It is not often that an author arrives on the scene who is both consistent and brilliant. Consistency is not too difficult to find John Barnes is a case in point; brilliant is more difficult but not impossible; but consistent and brilliant is rare. Connie Willis is both. Since she appeared on the SF scene over a decade ago she has won both critical and popular acclaim and scooped Hugo and Nebula awards as she went. Short fiction, such as At the Rialto and Last of the Winnebagos, has always been her forte but the novels Lincoln's Dreams and the Hugo-winning Doomsday Book have brought her to greater attention.
Uncharted Territory is a case in point: a collection containing the title novella and two short stories, Firewatch and Even the Queen, both winning awards. I will be surprised if the novella Uncharted Territory is not nominated for something as well.
Uncharted Territory is a snapshot: less a story in the traditional sense and more of a study of five characters in extraordinary circumstances. Fin and Carson are planetary surveyors, C.J., their oversexed base-station co-ordinator, Ev an enthusiastic visitor and Bult, their alien guide. Fin, Carson, C.J. and Ev are the only humans legally on the planet, where the sentient alien indigenous life is protected by a politically correct government back home on Earth. The government - 'Big Brother' to Fin and Carson - is terrified of being seen to be imperialistic or to interfere in any way with the alien people who they see as innocent and uncorrupted. In reality, Bult takes advantage of the situation to fine the surveyors in order to buy consumer goods, making the government position a nonsense. It is also no surprise to realise that, despite the government's overt concern, when it comes down to it, Fin and Carson are better for the planet than any correct official at home. It is not difficult to see why: Willis describes the scenery, the flora and fauna, the peculiarity of the aliens so beautifully. To this she has added political bite and a smattering of lust and come up with a great piece of fiction.

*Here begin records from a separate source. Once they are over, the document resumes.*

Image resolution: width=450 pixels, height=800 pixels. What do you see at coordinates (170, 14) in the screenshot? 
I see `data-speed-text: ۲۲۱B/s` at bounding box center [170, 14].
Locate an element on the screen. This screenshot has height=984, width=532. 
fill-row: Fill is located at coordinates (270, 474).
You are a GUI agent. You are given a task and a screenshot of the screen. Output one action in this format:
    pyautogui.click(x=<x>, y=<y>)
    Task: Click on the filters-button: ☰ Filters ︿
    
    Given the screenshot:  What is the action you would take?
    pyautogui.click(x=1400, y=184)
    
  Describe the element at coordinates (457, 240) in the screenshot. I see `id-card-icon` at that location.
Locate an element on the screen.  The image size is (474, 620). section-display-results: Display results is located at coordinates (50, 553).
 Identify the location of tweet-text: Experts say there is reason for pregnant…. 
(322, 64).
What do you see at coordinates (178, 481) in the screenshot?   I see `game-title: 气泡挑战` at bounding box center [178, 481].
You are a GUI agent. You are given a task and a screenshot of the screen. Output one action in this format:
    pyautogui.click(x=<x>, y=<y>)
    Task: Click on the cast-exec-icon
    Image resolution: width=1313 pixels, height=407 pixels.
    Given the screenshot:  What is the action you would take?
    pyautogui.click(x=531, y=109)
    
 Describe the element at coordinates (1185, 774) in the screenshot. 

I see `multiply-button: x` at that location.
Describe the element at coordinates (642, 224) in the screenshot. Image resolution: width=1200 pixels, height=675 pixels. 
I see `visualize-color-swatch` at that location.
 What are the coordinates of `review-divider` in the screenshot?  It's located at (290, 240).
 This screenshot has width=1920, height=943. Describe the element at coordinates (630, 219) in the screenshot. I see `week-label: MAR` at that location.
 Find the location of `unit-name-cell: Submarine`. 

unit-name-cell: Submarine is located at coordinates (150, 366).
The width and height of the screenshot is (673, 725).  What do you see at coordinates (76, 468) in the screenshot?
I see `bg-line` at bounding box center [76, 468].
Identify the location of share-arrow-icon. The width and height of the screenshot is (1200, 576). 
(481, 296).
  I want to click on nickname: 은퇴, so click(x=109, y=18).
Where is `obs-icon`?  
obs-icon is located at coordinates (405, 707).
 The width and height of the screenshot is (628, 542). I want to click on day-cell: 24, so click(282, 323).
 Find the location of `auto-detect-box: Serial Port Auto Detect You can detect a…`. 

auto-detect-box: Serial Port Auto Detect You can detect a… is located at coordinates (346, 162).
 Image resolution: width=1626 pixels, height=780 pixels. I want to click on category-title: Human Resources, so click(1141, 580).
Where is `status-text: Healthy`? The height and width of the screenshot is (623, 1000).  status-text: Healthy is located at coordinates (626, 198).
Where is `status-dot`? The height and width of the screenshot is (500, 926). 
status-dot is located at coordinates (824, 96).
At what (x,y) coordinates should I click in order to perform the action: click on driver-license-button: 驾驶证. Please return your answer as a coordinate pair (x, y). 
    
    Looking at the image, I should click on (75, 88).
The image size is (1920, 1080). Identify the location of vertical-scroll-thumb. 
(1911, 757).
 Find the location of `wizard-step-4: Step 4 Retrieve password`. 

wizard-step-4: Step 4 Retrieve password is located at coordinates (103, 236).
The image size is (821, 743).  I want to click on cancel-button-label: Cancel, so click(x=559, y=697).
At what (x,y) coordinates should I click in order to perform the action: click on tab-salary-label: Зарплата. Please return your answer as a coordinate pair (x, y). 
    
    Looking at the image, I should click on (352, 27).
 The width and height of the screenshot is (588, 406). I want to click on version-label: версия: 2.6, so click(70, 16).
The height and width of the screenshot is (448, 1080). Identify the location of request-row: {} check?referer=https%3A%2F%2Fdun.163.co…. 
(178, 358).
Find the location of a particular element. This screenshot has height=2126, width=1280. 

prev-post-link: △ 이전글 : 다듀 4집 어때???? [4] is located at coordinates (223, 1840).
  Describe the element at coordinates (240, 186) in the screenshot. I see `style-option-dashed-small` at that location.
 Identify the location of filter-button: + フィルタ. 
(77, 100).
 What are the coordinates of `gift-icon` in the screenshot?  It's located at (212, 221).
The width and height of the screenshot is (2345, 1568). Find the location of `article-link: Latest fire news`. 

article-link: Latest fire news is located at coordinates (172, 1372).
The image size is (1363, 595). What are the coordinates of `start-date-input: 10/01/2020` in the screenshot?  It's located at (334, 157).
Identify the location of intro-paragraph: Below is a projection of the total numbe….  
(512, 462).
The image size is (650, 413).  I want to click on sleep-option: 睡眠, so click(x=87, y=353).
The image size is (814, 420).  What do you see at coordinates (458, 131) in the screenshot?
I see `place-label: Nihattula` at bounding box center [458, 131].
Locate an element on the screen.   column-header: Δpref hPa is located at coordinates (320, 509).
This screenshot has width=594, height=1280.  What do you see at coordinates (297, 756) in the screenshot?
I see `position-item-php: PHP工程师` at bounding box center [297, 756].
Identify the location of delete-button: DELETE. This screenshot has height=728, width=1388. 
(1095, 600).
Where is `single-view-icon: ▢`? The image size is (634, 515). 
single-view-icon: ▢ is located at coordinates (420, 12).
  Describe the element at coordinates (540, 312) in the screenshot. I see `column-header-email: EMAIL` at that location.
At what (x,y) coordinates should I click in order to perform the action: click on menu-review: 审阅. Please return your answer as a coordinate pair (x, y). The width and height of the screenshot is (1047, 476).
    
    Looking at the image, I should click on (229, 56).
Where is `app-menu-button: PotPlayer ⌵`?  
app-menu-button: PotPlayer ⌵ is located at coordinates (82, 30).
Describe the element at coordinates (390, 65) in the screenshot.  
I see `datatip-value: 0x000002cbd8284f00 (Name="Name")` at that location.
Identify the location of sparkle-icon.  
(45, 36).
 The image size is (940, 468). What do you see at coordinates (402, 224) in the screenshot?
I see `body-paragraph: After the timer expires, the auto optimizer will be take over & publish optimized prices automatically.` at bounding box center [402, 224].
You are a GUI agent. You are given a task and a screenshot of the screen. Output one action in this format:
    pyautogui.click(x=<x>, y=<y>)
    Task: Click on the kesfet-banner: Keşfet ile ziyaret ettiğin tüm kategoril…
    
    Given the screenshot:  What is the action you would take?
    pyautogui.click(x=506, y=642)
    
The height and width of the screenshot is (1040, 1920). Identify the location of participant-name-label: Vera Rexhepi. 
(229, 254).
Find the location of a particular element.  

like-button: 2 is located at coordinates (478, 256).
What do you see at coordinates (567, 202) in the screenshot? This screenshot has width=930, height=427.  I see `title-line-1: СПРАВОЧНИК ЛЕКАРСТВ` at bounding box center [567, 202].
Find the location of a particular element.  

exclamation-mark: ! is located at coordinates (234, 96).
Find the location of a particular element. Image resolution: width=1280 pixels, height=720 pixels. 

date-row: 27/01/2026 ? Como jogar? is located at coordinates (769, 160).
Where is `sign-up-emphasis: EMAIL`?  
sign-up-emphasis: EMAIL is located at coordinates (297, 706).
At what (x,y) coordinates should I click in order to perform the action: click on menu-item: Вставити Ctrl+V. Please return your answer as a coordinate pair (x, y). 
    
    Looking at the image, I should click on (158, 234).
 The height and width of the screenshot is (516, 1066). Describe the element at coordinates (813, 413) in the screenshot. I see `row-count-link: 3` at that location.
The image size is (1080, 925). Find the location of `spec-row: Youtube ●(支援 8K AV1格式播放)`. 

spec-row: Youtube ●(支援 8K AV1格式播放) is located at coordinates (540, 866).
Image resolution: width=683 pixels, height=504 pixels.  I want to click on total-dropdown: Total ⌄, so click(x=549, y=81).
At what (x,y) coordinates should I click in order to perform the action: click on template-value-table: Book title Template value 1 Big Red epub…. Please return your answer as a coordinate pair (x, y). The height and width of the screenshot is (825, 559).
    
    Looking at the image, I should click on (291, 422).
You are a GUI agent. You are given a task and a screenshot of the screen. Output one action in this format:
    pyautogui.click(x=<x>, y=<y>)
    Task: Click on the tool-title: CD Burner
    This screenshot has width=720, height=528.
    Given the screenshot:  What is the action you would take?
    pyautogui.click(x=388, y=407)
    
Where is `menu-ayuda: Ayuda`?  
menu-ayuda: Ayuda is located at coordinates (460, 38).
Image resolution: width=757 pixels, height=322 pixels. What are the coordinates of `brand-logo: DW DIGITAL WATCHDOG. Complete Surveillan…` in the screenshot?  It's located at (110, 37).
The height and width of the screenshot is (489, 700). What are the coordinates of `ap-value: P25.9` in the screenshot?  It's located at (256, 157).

Firewatch is an older, shorter piece, set in the same universe as Willis' later novel Doomsday Book. Here Dunworthy, the professor of history, and Kivrin, the heroine of Doomsday Book are minor characters, in the story of the (unnamed) narrator who is sent for his history practical exam to Wartime London in the Blitz to help serve on the Firewatch which guarded St Paul's Cathedral against the bombs. Desperately unprepared, he is propelled back into a world of paranoia and grey darkness, where he has to fend for himself day by day and try and disguise the fact that he is a stranger to the people he must meet.
Firewatch, again, is not over-plotted but is extremely poignant and thought-provoking. Willis' characterisation is beautiful and her ability to help us envisage the glory of St Paul's is a superb piece of writing.
The third and final story, Even the Queen, is a piece of near-future quirky humour, which uses a daughter's act of unthinking rebellion as a focus to examine the relationships between females of four generations of a family: their communication, the gaps in generation, their attitudes to life. So much imagination is packed into this short story but it is very tightly written and very funny indeed, though I imagine that it will appeal to women more than men.
In total, Uncharted Territory is truly excellent. Willis' prose is deft, clever, moving and often quite beautiful; her characters live; her landscapes entrance; her ideas provoke. For those who have liked her previous work, and for those who have never read any Willis, do not delay in reading this.